İlişkiyi Sürdürmek
Düğün mevsimi gelmişken, ilişkiler hakkında size yardımcı olacak bir bakış açısı sunmaya çalıştım. Hiçbir ilişki bitirmek üzerine kurulmaz ama süreç tamamen hayal ettiğimiz gibi de gitmeyebilir. Nelerle karşılaşma olasılıklarımız olduğuna bakalım.
Bir durumu sürdürmeye çalışmak, o şeyi kurmaktan daha zor olabilir. Romantik ilişkilerde de başlangıçta çoğu şey olduğundan daha güzel görünürken, çiftler karşılıklı birbirlerini daha gerçek görmeye başladıklarında, ilişkiyi yormadan sürdürmenin yollarını bulmazlarsa birbirlerine tahammül ettikleri durumlar çoğalabilir. Böylece ilk tanışılan zamandaki heyecanın yerini bıkkınlık alabilir. Bundan dolayı birlikte problem çözmenin yollarını bulmaları, işlerini oldukça kolaylaştıracaktır.
İlişkilerde bazı çatışmalar vardır. Örneğin; iki insanın karşılıklı birbirlerine olduğu halleriyle yaklaşmalarının daha tatmin edici olduğu doğrudur ama kendimizi olduğumuz halimizle açmak kırılganlıklarımızı da göstermek anlamına gelir. Hassas olduğumuz o noktaya dikkat edilmesi artık daha önemli olacaktır.

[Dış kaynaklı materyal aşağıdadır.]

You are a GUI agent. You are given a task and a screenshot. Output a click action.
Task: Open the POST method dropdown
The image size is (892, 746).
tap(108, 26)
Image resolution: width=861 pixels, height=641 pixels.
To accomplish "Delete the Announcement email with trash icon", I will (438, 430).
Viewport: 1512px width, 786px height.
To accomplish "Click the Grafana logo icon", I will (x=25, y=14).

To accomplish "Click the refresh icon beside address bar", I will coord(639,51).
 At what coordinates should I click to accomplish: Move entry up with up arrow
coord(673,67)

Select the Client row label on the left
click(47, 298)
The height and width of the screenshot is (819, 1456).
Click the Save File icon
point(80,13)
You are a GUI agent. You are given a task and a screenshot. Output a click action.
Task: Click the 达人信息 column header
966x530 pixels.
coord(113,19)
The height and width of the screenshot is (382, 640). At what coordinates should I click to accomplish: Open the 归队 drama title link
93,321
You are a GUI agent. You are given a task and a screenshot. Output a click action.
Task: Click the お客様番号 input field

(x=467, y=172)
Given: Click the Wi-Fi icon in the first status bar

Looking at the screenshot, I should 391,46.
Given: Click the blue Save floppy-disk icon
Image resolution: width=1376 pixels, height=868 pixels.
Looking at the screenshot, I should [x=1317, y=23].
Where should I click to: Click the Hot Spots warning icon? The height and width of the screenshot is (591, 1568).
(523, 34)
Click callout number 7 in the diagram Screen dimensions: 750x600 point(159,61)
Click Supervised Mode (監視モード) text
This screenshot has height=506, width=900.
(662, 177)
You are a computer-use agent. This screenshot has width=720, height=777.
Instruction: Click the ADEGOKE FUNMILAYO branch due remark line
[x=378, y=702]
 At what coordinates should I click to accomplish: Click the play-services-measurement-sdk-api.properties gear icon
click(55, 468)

Bir diğeri ise; sevgi bağının bizi olabildiğince güvende hissetmeye yönlendirmesiyken romantik olma ve tutku bilinmezi, farklılığı isteyebilir. Bu yüzden ilişkilerdeki aşırı güven ihtiyacı çiftlerin birbirlerine olan çekiciliğini azaltabilir. Tutkuyu azaltan başka duygular da vardır. Aşırı korumacılık, merhamet gibi. Yani ilişkide kendimize ebeveyn aramak, hem sorumluluğu arttırabilir hem de bu yetişkin iki insan için gerçekçi olmayabilir.
İlişkiyi ilk başlardaki gibi heyecanlı tutmak için çabalasak da değişim bir gerçektir ve aynı kalmaya uğraşmak da yorucu olabilir. Olması gerekene çok fazla odaklanmak olanı kabul etmeyi zorlaştırabilir.
İlişkiyi etkileyen çok fazla etmen vardır. Kendi kişilik özelliklerimiz, karşı tarafın kişilik özellikleri, kişilerin kendilerine bakış açıları, birbirlerinden beklentileri, aile yapıları, nasıl bir çocukluk geçirdikleri, problemleri nasıl çözdükleri gibi. Bu özellikler veya bakış açımız kolay kolay değişmez ve çiftler birbirlerine uyum sağlamak için çok fazla uğraşırlarsa, ilişkilerine hatta kendilerine karşı yabancı hissetmeye başlayabilirler. Böyle durumlarda psikolojik destek almak kolaylaştırıcı olabilmektedir.
Önemli konulardan biri ise anlamak ve anlaşılmaktır. Çiftler birbirlerinde olanı anlamak yerine sürekli kendileri bir çıkarımda bulunmaya başvururlarsa birbirlerinin ihtiyaçlarını göremeyebilirler. Böylece “ben elimden geleni yapıyorum yine de yaranamıyorum” gibi sitemlerle karşılaşılabiliriz. Elimizden geleni yapıyor olmak karşı tarafa uygun olduğu anlamına gelmez.
Dikkat çeken bir durum da romantik bir ilişki yaşandığında bu ilişkinin bize yeni bir rol oluşturması durumudur. Başka başka rollerimiz vardır. Örneğin birinin arkadaşı, bir çalışan, birinin çocuğu olmak gibi. Kendimizi romantik ilişkideki rolün tek ve en önemli rol olduğuna inandırırsak, diğer alanlarımızı yok saymış oluruz. Böylece bunun gerilimi, kendimizi başkalarıyla kıyaslamaya, kendimizle ve diğeriyle kurduğumuz ilişkinin bozulmaya başlamasına doğal olarak karşı tarafa da öfke duymaya neden olabilir.
Birine güvenmek, hayatı kolay ve zor duygularla birlikte yaşamak güzeldir. Güzel olan şeyleri sürdürebilmek umuduyla.